尿沈渣(にょうちんさ)とは、尿を遠心分離して沈殿した成分を顕微鏡で観察する検査で、腎臓や尿路の病気を診断するのに役立ちます。
赤血球、白血球、円柱、結晶、細菌などの固形成分を調べ、病気の有無や種類、部位を推測します。
尿沈渣の基準値
赤血球・白血球: 少数
その他、円柱・結晶は種類により少数出現
目次
尿沈渣の概要
尿沈渣は、尿中の有形成分を顕微鏡で観察する形態学的検査法です。
赤血球・白血球・上皮細胞は、400倍の倍率で毎視野の平均個数を記載します。
円柱は、全視野の個数を記載します。
結晶成分・細菌・真菌などは、その数に応じて(-)~(3+)で表現します。
検査の進め方
- 採尿した尿を遠心分離器にかける。
- 沈殿してきた固形成分(沈渣)を顕微鏡で観察する。
- 尿沈渣の量や種類を評価し、診断に役立てる。
検査でわかること
- 病気の診断: 赤血球や白血球が多数見られる場合は、腎臓や尿路の出血や炎症、感染を疑います。

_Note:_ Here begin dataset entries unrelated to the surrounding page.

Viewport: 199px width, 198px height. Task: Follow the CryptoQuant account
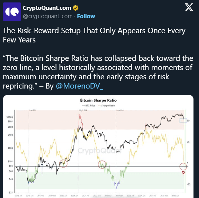86,16
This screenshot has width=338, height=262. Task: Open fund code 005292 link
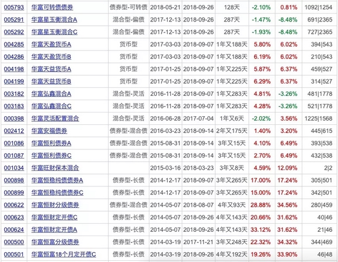pyautogui.click(x=14, y=32)
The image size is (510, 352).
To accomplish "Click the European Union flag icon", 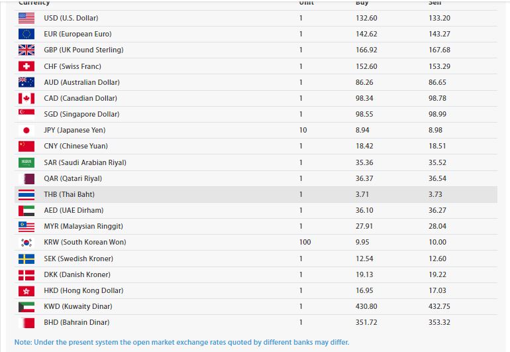I will coord(26,34).
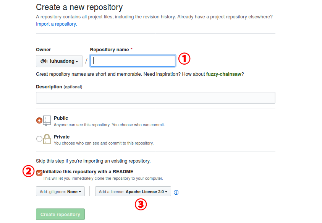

- 病態の把握: 円柱の種類やその含まれる成分から、腎炎やネフローゼ症候群などの病態を把握できます。
- 治療効果の判定: 腎泌尿器系疾患の診断だけでなく、治療効果の判定にも利用されます。
尿沈渣でみられるおもな有形成分
尿沈渣では以下の有形成分をみることができます。
| 成分 | |
|---|---|
| 細胞 | 赤血球、白血球、尿細管上皮、尿路上皮、扁平上皮など |
| 円柱 | 尿細管の内容物が固まったもので、硝子円柱、赤血球円柱、白血球円柱など |
| 結晶 | シュウ酸カルシウム結晶など、様々な成分の結晶がみられる。 |
| 細菌 | 尿路感染症の存在を示唆することがある。 |
尿沈渣が異常の場合
尿沈渣が異常の場合には、以下のことが考えられます。
- 多数の赤血球
腎・尿路系の結石、炎症、腫瘍。糸球体腎炎などの糸球体疾患では、赤血球の変性を伴い、それ以外の病変にみられる赤血球では変形は乏しい。 - 多数の白血球
腎・尿路系の炎症など - 上皮細胞
健常人でも少数は認められるが、腎・尿路系の炎症で多数認められる。腫瘍(膀胱癌、尿管癌、腎癌)では、異型を伴う上皮細胞の出現をみる。 - 細菌
腎・尿路系の細菌感染症 - 結晶
病的結晶の出現 - 円柱
円柱の種類によっては健常人でも少数出現。